报告人: Dr. 庞晓莹 (上海应用技术大学)
报告时间: 2018.12.14(星期五) 上午 10:00
地点: 数理学院十号楼304室
Abstract:
The fundamental plane (FP) is a scaling relation among effective radius, central velocity dispersion and average surface brightness of spherical dynamical systems, which is expected to be originated from the virial equilibrium of their members. Observations show that two kind of old and (relatively) isolated dynamical systems (age > 10 giga-year (Gyr)) both have FP: 1) elliptical galaxies (mass of ~10^12 solar masses), and 2) globular clusters (mass of 10^6 solar masses).

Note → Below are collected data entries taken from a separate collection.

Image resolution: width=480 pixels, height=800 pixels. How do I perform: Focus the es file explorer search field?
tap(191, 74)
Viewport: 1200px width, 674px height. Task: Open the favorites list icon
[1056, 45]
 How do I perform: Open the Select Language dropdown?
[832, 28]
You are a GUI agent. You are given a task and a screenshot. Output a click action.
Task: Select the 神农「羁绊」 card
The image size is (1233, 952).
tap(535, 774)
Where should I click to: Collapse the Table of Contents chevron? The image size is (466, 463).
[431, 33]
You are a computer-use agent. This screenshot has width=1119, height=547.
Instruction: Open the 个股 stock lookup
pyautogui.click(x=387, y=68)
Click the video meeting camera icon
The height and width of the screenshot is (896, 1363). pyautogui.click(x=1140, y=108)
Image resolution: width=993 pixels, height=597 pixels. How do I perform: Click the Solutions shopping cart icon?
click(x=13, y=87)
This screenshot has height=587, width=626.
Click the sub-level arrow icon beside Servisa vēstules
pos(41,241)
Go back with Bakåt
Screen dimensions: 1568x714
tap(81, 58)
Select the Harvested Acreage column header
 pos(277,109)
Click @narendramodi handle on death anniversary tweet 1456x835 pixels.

Open clusters are the lower-mass counterparts of globular clusters, with masses are in the range of 100–104 solar masses. On the contrary to globular clusters, which are isolated in the remote halo of Milky Way without much perturbation, open clusters reside in the crowded plane of the Milky Way. They are subjected to strong tidal disturbance, such as disk shock, spiral arm passage, molecular cloud encounter, which increase the internal cluster energy, and consequently lead to their expansion and disruption. Many studies have suggested a typical survival timescale of 200 million-year (Myr) for open clusters and only 3% of the known open clusters have ages above 1 Gyr. Besides, the velocity dispersion of open clusters is at the order of 0.5-1 km/s, which requires spectroscopy of very high resolution. Therefore, their FP is not been studied or investigated in the past, due to the complexity of their dynamical evolution and the difficulty in obtaining precise velocity dispersion. We are motivated to extend the FP study to open clusters and quantify their dynamical status. We select a sample of old open clusters (aged older than 1 Gyr) from the Milky Way open cluster catalog, and make use of the data from the Apache Point Observatory Galactic Evolution Experiment-2 in the fourteenth data release of the Sloan Digital Sky Survey. For the first time, we establish a fundamental plane among cluster parameters, the line-of-sight velocity dispersion σ1D, Ks band luminosity LKs, and the half-light radius rh. The existence of this relation, which deviates significantly from the virial theorem prediction, implies that the dynamical structures of the old open clusters are quite similar, when survived from complex dynamical evolution to age older than 1 Gyr.